## Pointing material for text and elements:
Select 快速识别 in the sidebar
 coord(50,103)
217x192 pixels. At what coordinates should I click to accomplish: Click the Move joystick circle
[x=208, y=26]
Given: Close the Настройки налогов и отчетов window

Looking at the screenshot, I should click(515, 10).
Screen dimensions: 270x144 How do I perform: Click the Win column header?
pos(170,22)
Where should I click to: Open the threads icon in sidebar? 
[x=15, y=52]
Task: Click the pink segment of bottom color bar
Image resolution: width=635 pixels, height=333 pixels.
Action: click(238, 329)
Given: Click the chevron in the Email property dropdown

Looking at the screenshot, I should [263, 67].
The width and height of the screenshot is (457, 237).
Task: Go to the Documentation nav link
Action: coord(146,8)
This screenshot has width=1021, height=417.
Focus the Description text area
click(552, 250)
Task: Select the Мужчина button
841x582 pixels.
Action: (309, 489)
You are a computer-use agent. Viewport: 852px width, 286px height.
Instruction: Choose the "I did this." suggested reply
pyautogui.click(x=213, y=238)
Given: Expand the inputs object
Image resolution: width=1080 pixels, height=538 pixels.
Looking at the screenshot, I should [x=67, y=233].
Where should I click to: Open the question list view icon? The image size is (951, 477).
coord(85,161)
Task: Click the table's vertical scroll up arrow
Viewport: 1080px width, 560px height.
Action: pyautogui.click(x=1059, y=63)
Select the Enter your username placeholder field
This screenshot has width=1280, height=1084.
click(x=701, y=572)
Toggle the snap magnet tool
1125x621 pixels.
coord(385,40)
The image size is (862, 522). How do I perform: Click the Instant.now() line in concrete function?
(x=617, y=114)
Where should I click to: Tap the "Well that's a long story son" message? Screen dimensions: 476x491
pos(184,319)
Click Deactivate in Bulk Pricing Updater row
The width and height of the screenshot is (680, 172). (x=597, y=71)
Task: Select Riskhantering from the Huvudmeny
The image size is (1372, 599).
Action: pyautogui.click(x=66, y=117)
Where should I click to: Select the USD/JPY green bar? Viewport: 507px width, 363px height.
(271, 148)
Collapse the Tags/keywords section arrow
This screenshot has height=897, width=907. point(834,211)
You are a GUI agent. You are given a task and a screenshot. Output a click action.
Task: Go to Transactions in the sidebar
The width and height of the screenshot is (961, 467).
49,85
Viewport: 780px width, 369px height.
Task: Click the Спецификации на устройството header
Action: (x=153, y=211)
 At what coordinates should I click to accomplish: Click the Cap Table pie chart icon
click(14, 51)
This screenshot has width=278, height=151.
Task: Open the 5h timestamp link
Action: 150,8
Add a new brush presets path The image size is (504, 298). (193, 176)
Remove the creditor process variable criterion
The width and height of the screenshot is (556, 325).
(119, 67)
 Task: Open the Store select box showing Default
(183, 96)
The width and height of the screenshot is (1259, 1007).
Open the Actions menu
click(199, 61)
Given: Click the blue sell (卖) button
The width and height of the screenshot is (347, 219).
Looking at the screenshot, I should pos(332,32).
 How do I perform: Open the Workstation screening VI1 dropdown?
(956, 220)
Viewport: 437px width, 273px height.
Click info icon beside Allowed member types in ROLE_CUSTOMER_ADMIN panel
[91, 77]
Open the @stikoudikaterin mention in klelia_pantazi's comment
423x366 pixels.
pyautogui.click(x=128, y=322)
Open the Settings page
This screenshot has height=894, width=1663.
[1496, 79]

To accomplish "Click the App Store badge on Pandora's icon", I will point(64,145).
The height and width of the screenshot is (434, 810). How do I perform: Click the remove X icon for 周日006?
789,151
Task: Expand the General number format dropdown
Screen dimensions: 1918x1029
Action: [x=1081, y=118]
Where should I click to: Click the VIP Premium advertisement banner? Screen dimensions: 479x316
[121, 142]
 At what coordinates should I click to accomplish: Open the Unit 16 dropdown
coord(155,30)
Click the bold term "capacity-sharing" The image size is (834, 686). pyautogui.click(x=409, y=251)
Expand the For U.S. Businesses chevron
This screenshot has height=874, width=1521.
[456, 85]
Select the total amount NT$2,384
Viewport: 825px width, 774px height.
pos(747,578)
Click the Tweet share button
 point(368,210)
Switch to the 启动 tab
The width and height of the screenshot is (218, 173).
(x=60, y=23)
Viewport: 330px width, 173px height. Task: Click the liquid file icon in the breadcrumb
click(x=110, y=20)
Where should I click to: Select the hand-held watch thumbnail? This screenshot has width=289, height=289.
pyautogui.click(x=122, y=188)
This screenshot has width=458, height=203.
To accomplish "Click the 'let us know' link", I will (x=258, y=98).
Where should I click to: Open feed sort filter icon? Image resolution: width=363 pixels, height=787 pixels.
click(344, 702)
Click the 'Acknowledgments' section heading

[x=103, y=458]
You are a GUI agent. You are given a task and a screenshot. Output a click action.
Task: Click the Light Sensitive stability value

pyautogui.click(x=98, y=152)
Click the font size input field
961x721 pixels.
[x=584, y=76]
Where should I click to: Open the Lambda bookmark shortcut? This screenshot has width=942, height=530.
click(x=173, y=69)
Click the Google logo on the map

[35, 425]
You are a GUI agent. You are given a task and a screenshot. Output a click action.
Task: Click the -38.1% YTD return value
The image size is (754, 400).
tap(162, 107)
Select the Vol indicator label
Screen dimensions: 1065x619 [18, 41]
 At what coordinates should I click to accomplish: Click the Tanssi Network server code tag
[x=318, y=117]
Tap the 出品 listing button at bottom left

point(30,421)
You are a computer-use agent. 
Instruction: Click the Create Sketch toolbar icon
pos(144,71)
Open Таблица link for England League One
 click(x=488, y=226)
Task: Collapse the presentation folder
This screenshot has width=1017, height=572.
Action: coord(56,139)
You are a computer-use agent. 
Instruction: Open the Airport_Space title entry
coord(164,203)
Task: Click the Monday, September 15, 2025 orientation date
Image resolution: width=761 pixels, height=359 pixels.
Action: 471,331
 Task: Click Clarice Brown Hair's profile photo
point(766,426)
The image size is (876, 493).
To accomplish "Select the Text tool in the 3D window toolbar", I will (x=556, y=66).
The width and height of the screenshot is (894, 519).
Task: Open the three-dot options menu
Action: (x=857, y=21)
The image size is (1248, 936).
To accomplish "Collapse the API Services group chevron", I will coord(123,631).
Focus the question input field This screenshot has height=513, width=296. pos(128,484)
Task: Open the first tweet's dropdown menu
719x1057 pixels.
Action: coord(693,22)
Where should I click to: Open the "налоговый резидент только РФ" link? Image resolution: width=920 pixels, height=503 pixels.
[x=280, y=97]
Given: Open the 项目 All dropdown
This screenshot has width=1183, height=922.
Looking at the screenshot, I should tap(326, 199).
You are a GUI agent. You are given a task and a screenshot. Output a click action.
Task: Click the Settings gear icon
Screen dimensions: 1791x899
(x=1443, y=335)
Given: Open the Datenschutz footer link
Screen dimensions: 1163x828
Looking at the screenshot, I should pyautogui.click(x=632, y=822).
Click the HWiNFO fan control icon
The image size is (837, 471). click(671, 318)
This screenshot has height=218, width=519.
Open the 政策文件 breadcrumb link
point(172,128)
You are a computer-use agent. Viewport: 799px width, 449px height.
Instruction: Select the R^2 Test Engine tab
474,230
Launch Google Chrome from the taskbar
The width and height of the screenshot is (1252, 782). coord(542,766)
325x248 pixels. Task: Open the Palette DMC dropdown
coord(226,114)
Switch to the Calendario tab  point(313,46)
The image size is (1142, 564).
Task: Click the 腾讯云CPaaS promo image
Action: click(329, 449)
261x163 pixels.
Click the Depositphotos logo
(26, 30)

## Problem details:
Copy the lines of the material verbatim, beginning with the line that contains "Click the bold" and stopping after the line that contains "pos(747,578)".

## Task solution:
Click the bold term "capacity-sharing" The image size is (834, 686). pyautogui.click(x=409, y=251)
Expand the For U.S. Businesses chevron
This screenshot has height=874, width=1521.
[456, 85]
Select the total amount NT$2,384
Viewport: 825px width, 774px height.
pos(747,578)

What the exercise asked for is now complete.